Około miesiąc temu otrzymałam paczke z password z 4 produktami do ust.
- Truskawka - kiwi - błyszczyk do ust
- Arbuz - błyszczyk do ust
- Ciastko z cukrem - balsam do ust
- Czekoladowo waniliowa babeczka - balsam do ust
Ogólnie nie należę do osób które lubią błysk na ustach co już dobrze wiecie jednakże te lubię chociażby dlatego że jakoś strasznie się nie błyszczą nie mają drobinek brokatu i są słodkawe w smaku.
Dość przyjemny zapach to dodatkowy atut.
Błyszczyki:
Bardzo delikatny efekt.
Truskawka kiwi zdecydowanie mocniej różowy jednak wciąż delikatny za to oba zawierają jakiś błyszczący pyłek (srebrny) tak drobny że drobinkami go nie nazwę.
Nie potrafiłabym wybrać miedzy nimi, oba przypadły mi do gustu.
Co do utrzymywania się ja na to uwagi nie zwracam bo od błyszczyka tego nie wymagam.
Poza tym ja wszelkie błyszczyki po prostu zlizuje a noszenie tych błyszczyków jest o tyle przyjemniejsze od innych że czuć słodkawy posmak.
Co do ich zapachów po truskawce z kiwi więcej wymagałam zapach jest nie co chemiczny, delikatny.
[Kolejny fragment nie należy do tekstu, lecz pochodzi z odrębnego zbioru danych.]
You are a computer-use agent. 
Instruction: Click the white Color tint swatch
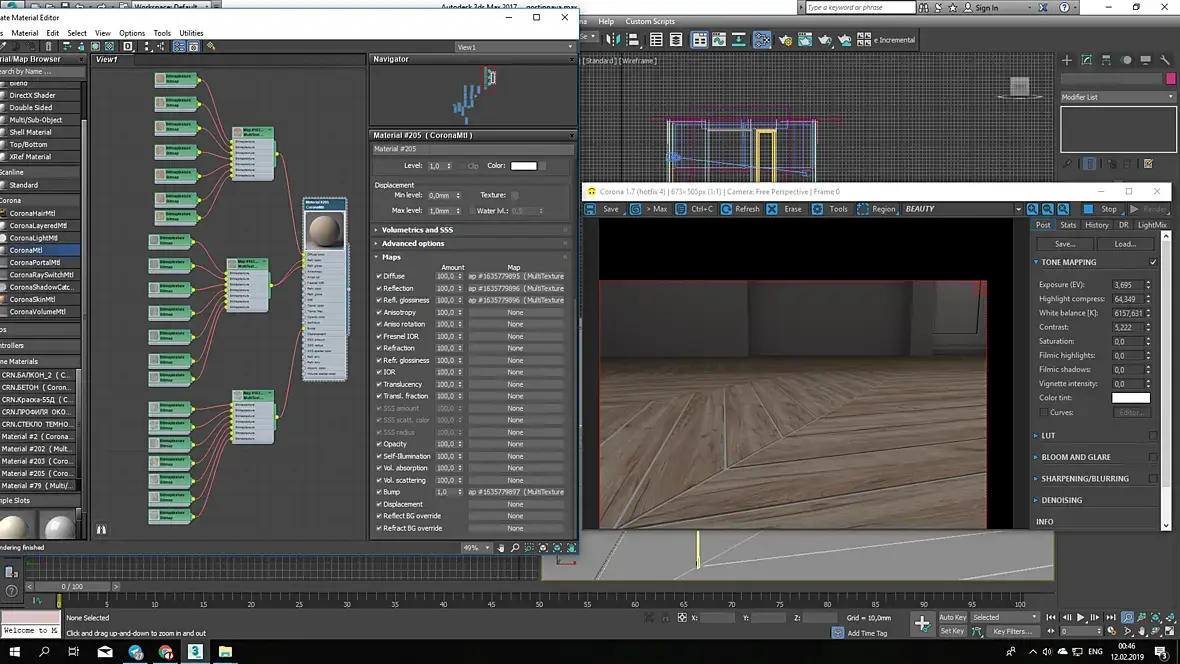1130,397
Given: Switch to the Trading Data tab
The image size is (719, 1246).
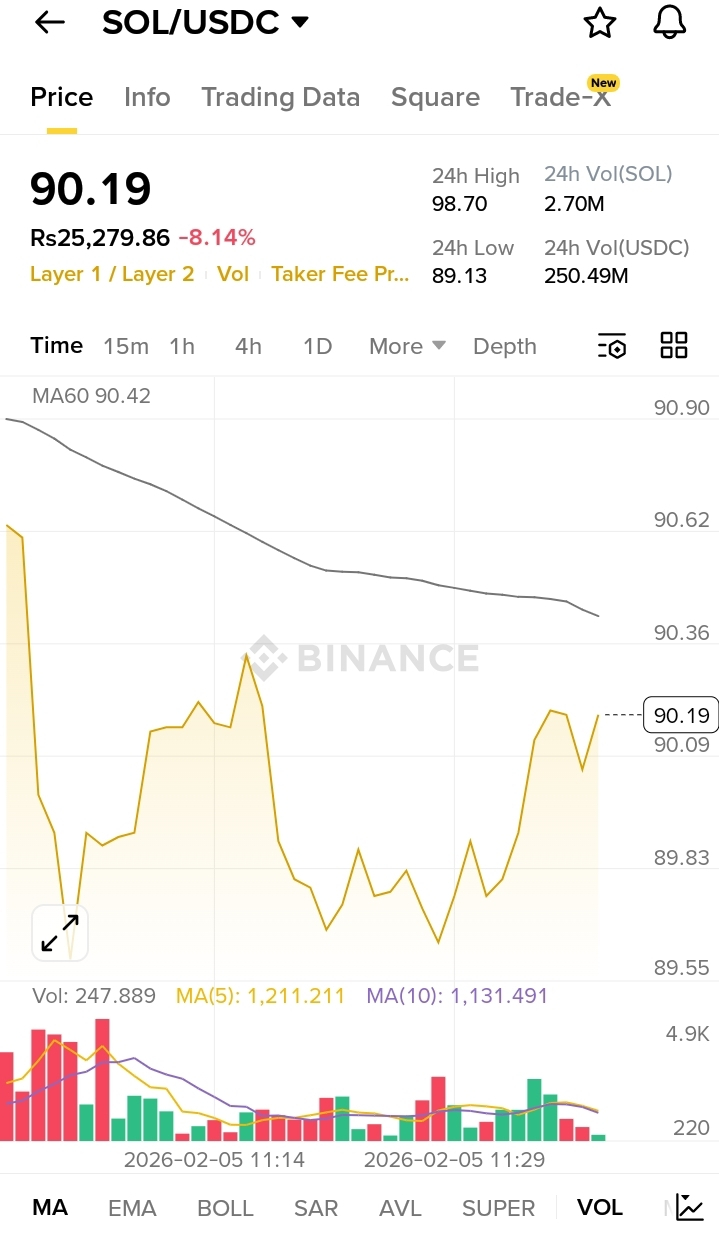Looking at the screenshot, I should (280, 97).
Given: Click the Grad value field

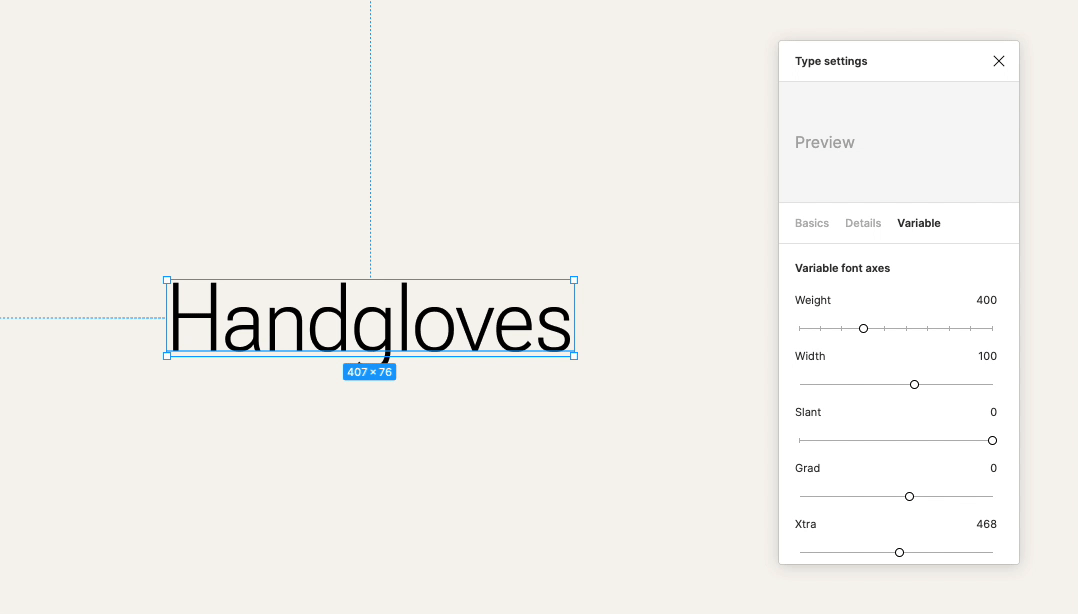Looking at the screenshot, I should click(x=993, y=468).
A arbuz całkowicie mnie zadowolił zapach przyjemny słodkawy, delikatnie sztuczny ale przyjemny tak jak i truskawka kiwi w sumie.
Na co dzień jak najbardziej tak.
Balsamy:
Tak... przypomina mi zapach kruchych ciasteczek smarowanych białkiem i posypanych cukrem.
Pomimo tego że sam sztyft jest różowy koloru nie daje ale zapach i smak na ustach... aż żal mi go używać żeby się nie skoczył.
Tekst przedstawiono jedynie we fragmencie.